There are seven school districts in the province of New Brunswick, Canada, each with their elected councils. The Minister of Education in New Brunswick is currently Claire Johnson, replacing Bill Hogan.

Established under the Education Act of New Brunswick, a District Education Council (DEC) provides a local governance and community input mechanism at the district level. DECs consist of 11 to 13 education councillors elected for four-year terms, with responsibility for elections given to the Elections NB corporation, officiated by the Chief Administrative Officer.

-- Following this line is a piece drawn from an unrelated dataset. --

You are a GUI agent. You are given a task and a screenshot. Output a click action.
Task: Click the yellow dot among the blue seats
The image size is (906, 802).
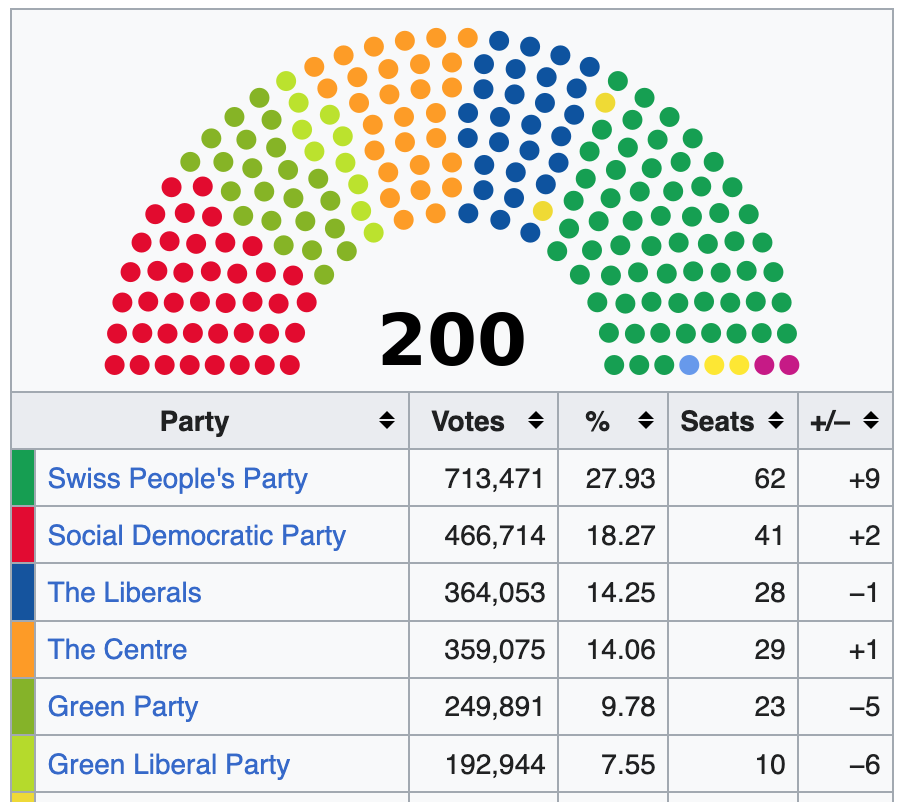[x=543, y=211]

==Current school districts==

| School district | Headquarters | Enrollment (2018–19) | Teachers (2018–19) | Teacher/student ratio (2017–18) | Graduation rate | Withdrawal rate (2017–18) |
|---|---|---|---|---|---|---|
| Anglophone North | Miramichi | 7,266 | 675 | 10.8 |  | 1.9% |
| Anglophone South | Saint John | 22,903 | 1,763 | 13.0 |  | 1.2% |
| Anglophone East | Moncton | 15,924 | 1,212 | 13.1 |  | 1.2% |
| Anglophone West | Fredericton | 22,663 | 1,763 | 12.9 |  | 1.2% |
| Francophone Nord-Est | Tracadie-Sheila | 9,126 | 773 | 11.8 |  | 1.2% |
| Francophone Nord-Ouest | Edmundston | 5,218 | 430 | 12.1 |  | 0.9% |
| Francophone Sud | Dieppe | 14,795 | 1,114 | 13.3 |  | 0.5% |

==History==

===Merging and renaming of 2012===
As of September 2012, the Government of New Brunswick decided to merge and rename all the school districts changing the number of districts from 14 to 7. By doing this, the provinces minister of education estimates $5 million would be saved in administrative costs. This was done by merging by language, francophone and anglophone as described below:
- Anglophone West was created by merging districts 14, 17, and 18.
- Anglophone South was created by merging districts 6, 8, and 10.
- Anglophone East was previously known as district 2.
- Anglophone North was created by merging districts 15 and 16.
- Francophone Sud was created by merging districts 1 and 11.
- Francophone Nord-Ouest was previously known as district 3.
- Francophone Nord-Est was created by merging districts 5 and 9.